In the highly disabled neurological patient with limited mobility, cognitive impairment, loss of manual dexterity and increased spasticity/rigidity, an indwelling catheter becomes a necessity. Traditionally, the suprapubic catheter is the preferred solution, but every use of indwelling catheters on a long-term basis causes complications, and controlled studies are limited. An indwelling catheter per se does not protect the upper urinary tract. Surgical solutions for some complicated neurogenic LUTD exist but should be practiced in expert neurourological centers. Further details on the management of LUTD according to consensus recommendations can be found in the report of Drake et al. [15].

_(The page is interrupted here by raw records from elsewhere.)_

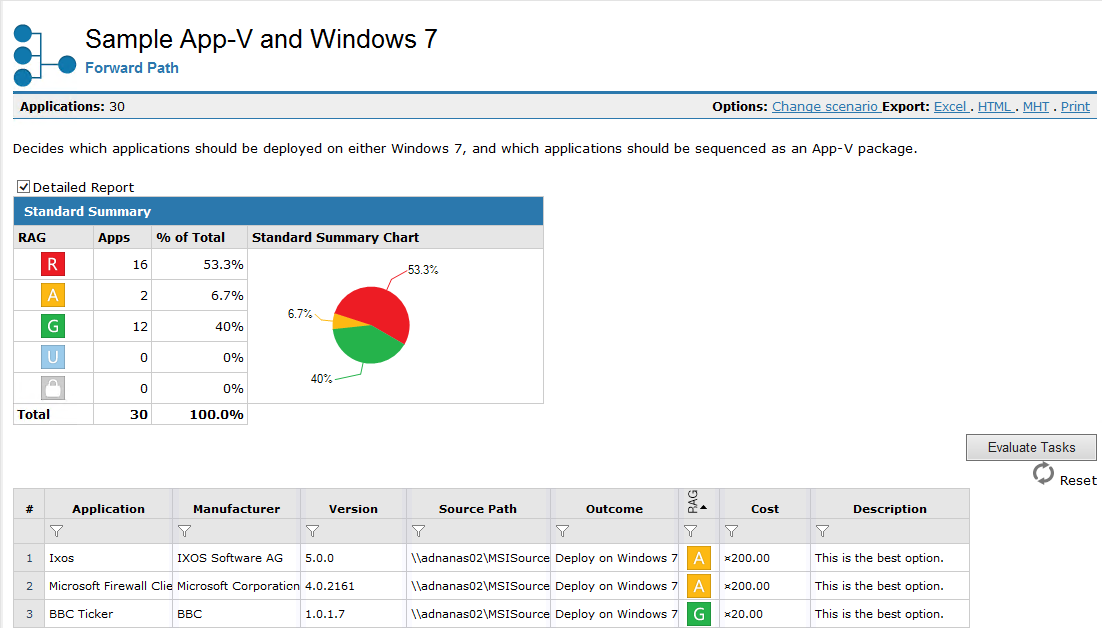Open the Change scenario link
The height and width of the screenshot is (630, 1102).
click(x=825, y=107)
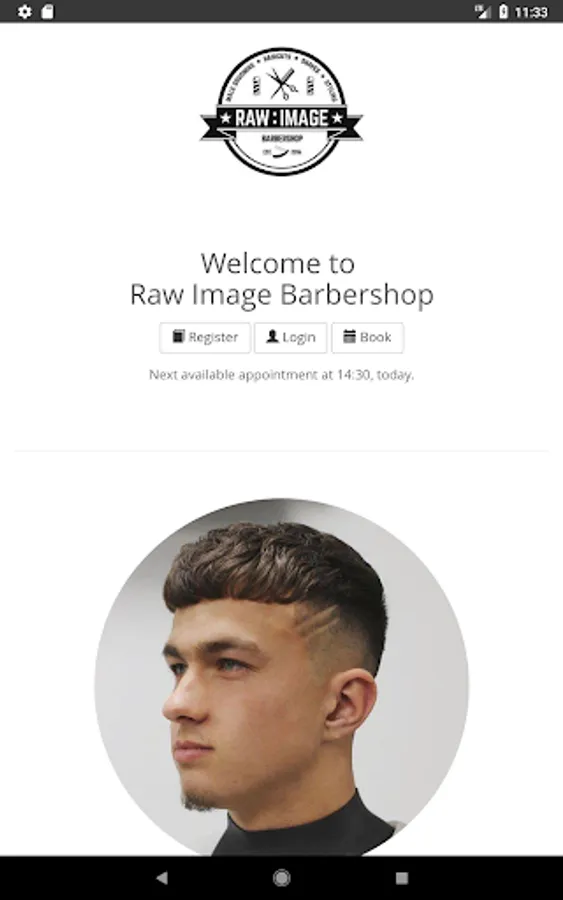The image size is (563, 900).
Task: Tap the Raw Image Barbershop logo
Action: tap(281, 111)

Ideally, sexual education, counseling and specific suggestions regarding therapeutic methods should be offered to the patient with SD (and their partner) by the treating physician. The use of drug regimens should be discussed with the patient and corrected if necessary. In a limited number of patients, referral to a sexual therapist may be indicated. Methods for sexual rehabilitation in the context of neurologic disorders have been described [16], and specific suggestions for orgasmic/ejaculation disorders, poor lubrication and genital pain can be given [17,18]. Only neurogenic erectile dysfunction is further discussed here. If the problem is (partial) penile sensory loss, vibratory stimulation may help in producing a rigid erection sufficient for vaginal penetration. Sildenafil is an effective treatment for erectile dysfunction in men with MS, Parkinson's disease, spinal cord injury, spina bifida, diabetes, patients on dialysis and after renal transplantation and familial amyloidotic polyneuropathy (if desire is preserved). Overall, its efficacy in patients with an organic etiology of erectile dysfunction was reported to be 68%, being lower in diabetics (59%) and in nonselected postprostatectomy patients (43%). In practice, other available phospodiesterase-5 inhibitors also seem to have similar efficacy. In nonresponders, self-injection therapy with prostaglandin E1 (alprostadil) is often an effective treatment. Implantation of a penile prosthesis is the last resort [17,18].

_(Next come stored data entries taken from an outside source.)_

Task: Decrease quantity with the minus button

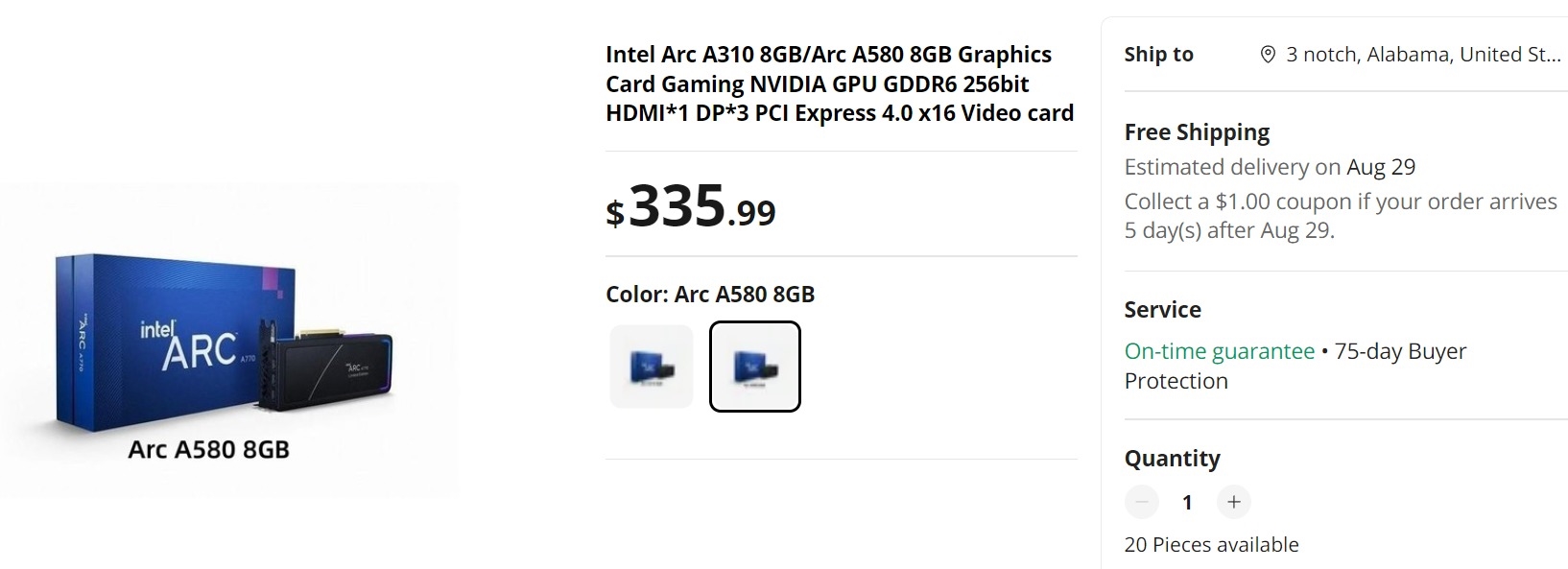Action: 1142,502
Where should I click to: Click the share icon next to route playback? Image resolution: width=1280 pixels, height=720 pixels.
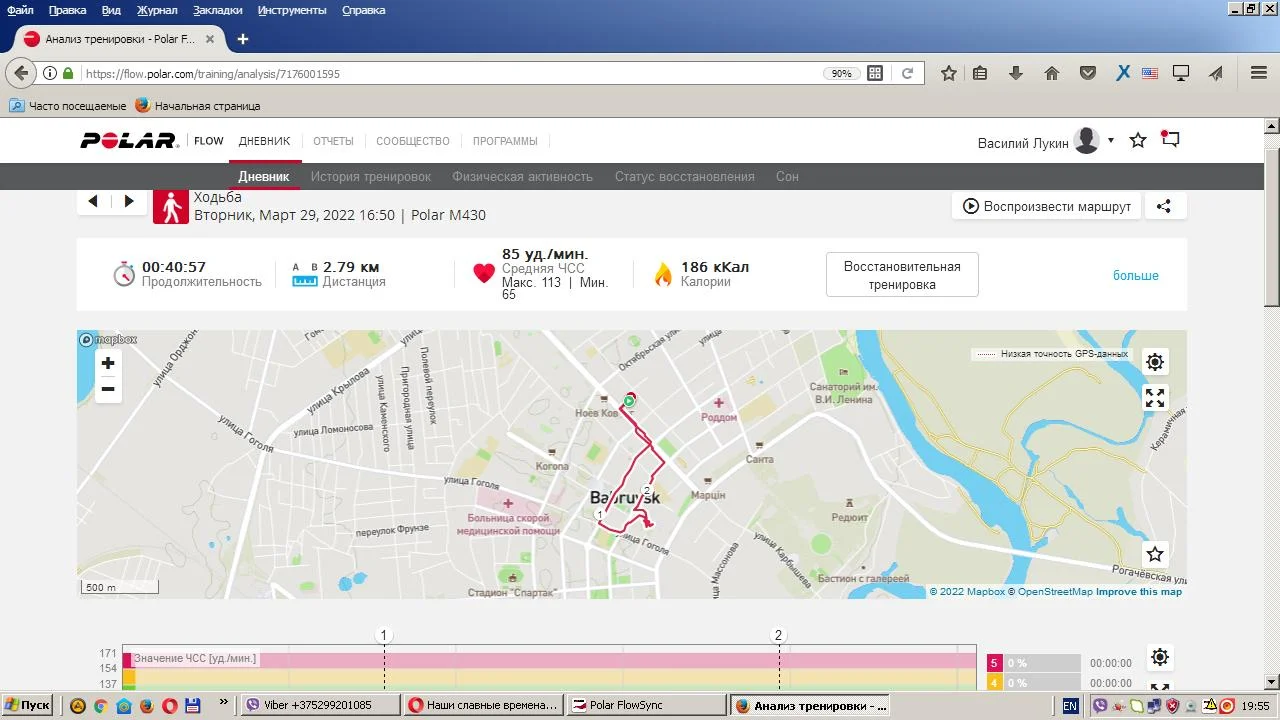click(x=1164, y=206)
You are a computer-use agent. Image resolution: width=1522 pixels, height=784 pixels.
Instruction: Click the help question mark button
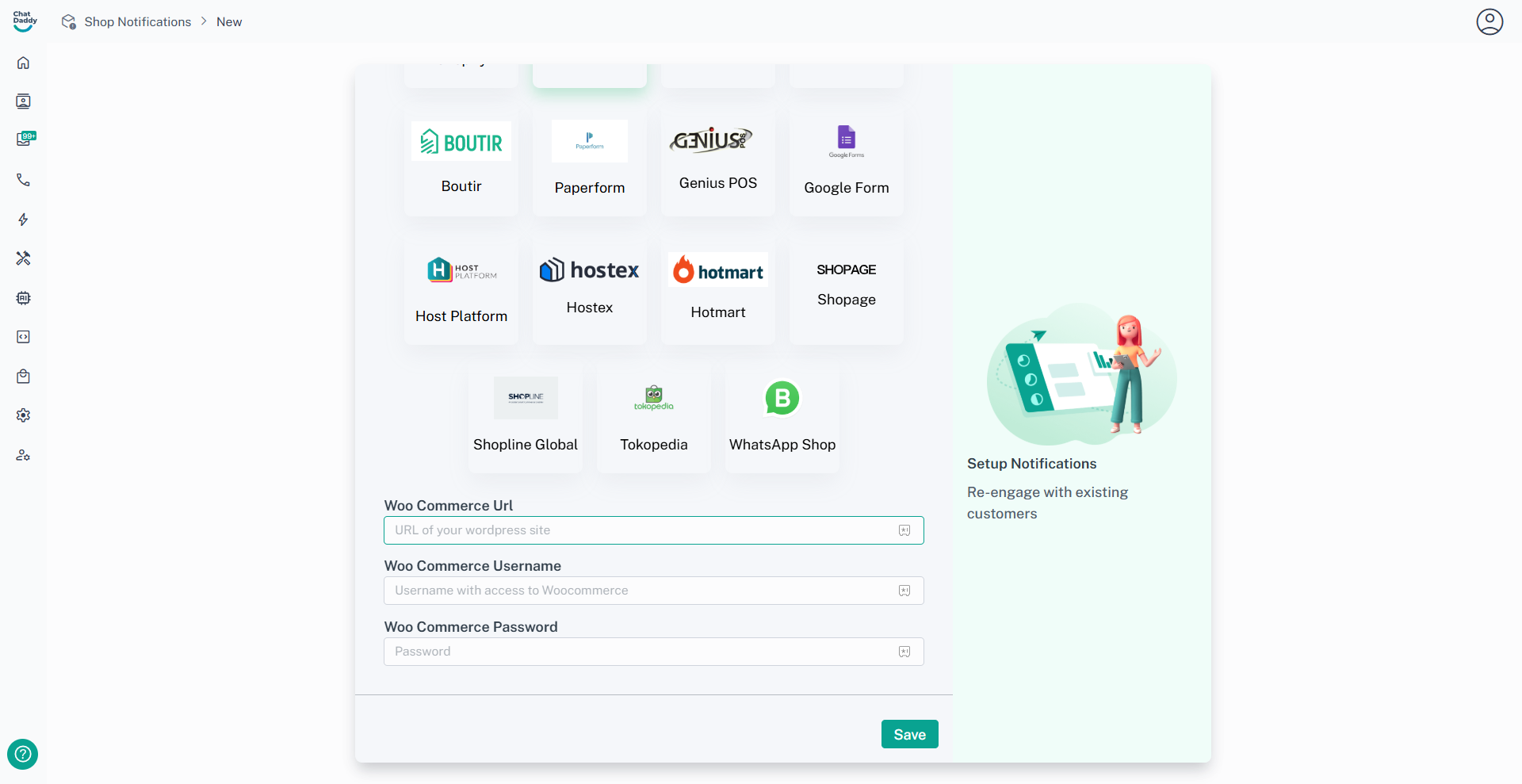(x=22, y=754)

The neurologist should coordinate both the diagnosis and management of LUTD and SD in his/her patient, and a specialized nurse can provide much help both with assessment and counselling. Neurological departments, particularly those specialized in treating MS and movement disorder patients, should establish uroneurological expertise and should cooperate with an interested neurourologist, to whom complex cases should be referred.